River barges gathered for the planned invasion
(Photo: Bundesarchiv)
2,400 barges might sound like a lot, but it wasn’t nearly enough for the grandiose 40-division landing plan across an extremely wide front. Unpowered barges were supposed to run aground at high tide in the morning, then sit there all day until they could be retrieved during the evening high tide. They would then need to be towed back to France for repairs and more soldiers, make the crossing again, and start all over. The first wave itself comprised three separate echelons, and there were just not enough transport ships to ferry everyone and everything across in one go. The first wave alone would have taken four days to make landfall at different locations, and it would have taken another ten days or so for the heavy equipment of the second wave to be loaded onto the boats in France and sent across the Channel. In that time, the first wave would have had to hold positions, or even try to occupy ports, with whatever equipment and supplies they brought with them. The plan was eventually cut down to just nine divisions landing on a narrower front and a single airborne division supporting them. This, in turn, caused outrage in the army, which thought that the narrower front was going to be suicide as it would be easily surrounded by the British defenders.
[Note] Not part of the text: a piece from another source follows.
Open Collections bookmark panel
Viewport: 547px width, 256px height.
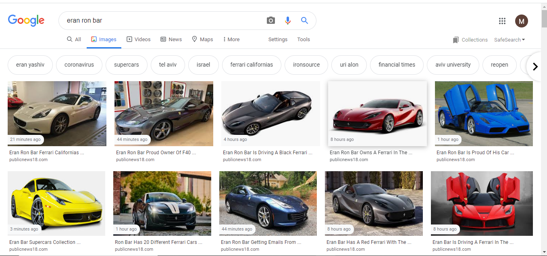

German soldiers boarding rubber dinghies for an invasion exercise
(Photo: Bundesarchiv)
A further problem with the barges was their poor maneuverability and unseaworthiness. They were supposed to cross the Channel in columns, then wheel around and position themselves parallel to the coast. The barges were then to simultaneously turn toward the shore and make land – all at night, coordinated by loud hailers. A single exercise was held with 50 ships in daylight. One barge capsized while turning and one tug lost its tow. Another barge got too close to its adjacent vessel and all the soldiers rushed to the other side for safety; the sudden shift in load caused the barge to overturn. Half of the ships failed to get their troops ashore within an hour of the first landings, and several hit the shore sideways, unable to lower their ramps.
German soldiers rehearsing for the invasion
(Photo: Bundesarchiv)
Yet another problem with the landings was that the tide hits different parts of the English coast at different times. If all units tried to make landfall two hours after high tide, then forces at the western end of the broad front would have need to land six hours ahead of the troops attacking Dover in the east; this obviously would have robbed units of the east of the element of surprise. On the other hand, if all units landed at the same time, they would have hit the shore during different phases of the tide.
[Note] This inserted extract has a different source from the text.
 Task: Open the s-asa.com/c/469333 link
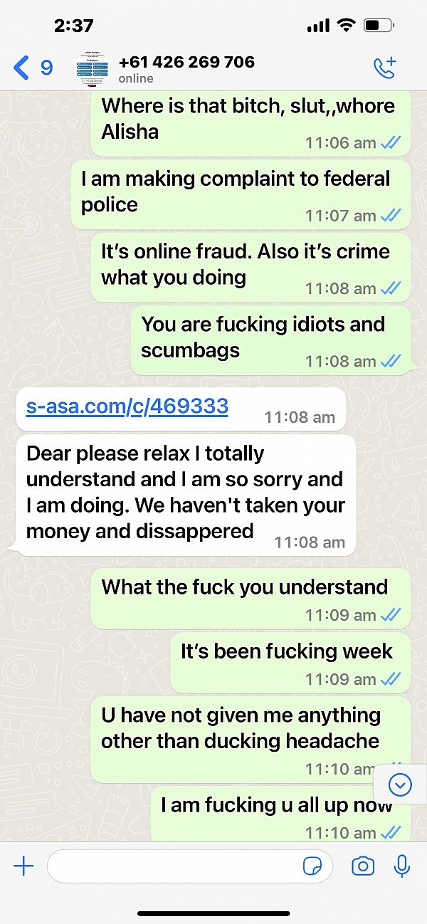click(127, 406)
German mountain troops waiting to board requisitioned fishing boats
(Photo: Bundesarchiv)
The Kriegsmarine’s other big problem was that it had no way of standing up to the Royal Navy. It would have been hard-pressed to do so at the best of times, and a significant portion of its biggest and newest ships were either damaged or sunk during the invasion of Norway. (Read our earlier article) A deception operation, Unternehmen Herbstreise (“Operation Autumn Journey”) was conceived: a group of light cruisers would escort ocean liners acting as a fake invasion force headed for Scotland, while two heavy cruisers would attack Allied convoys in the Atlantic to further distract the Royal Navy from the true target of the invasion.
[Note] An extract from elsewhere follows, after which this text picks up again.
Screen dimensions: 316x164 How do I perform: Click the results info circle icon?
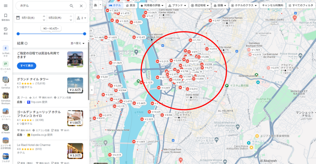26,43
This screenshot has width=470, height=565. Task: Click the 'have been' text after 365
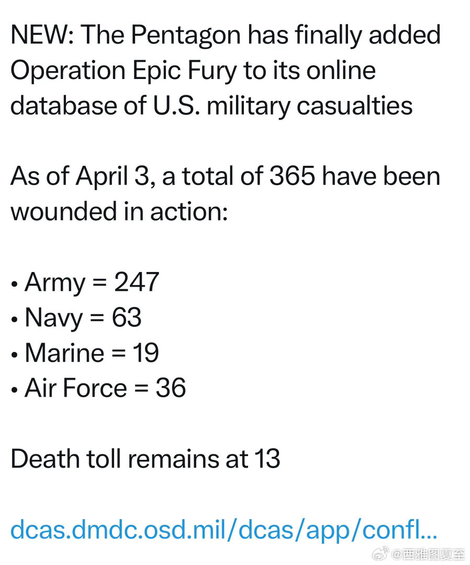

The German heavy cruiser Admiral Hipper shortly after VE Day – it was supposed to be one of the two heavy cruisers used in the diversion
(Photo: Imperial War Museums)
Another option Germany might have had was the French fleet. The fleet, one of the largest and most modern at the time, was interred at Toulon in France and Mers-el-Kébir in French Algeria. Had the Germans crewed those ships and sailed out, the force might have kept the Royal Navy very busy in the mediterranean, forcing the Home Fleet to send some of its heavier ships to aid the Mediterranean Fleet. Unfortunately for Germany, the Royal Navy attacked the fleet at Mers-el-Kébir in early July, 1940, exactly to prevent something like that from happening, and sunk many of its ships.
A French battleship (either the Dunkerque or the Strasbourg) under fire during the British attack on the interred French fleet
(Photo: Jacques Mulard)
In the end, the Kriegsmarine had to rely on minefields, submarines and attack boats to keep the Royal Navy away from the invasion fleet. Of course, the minefields were quickly dismantled by the large number of British minesweepers, and the submarines and the torpedo boats would have been far too few to stop the Home Fleet, which would have sailed out in full force to stop a potential existential threat to Britain.
King George VI inspecting a German mine in 1939
(Photo: https://www.vernon-monument.org.uk/)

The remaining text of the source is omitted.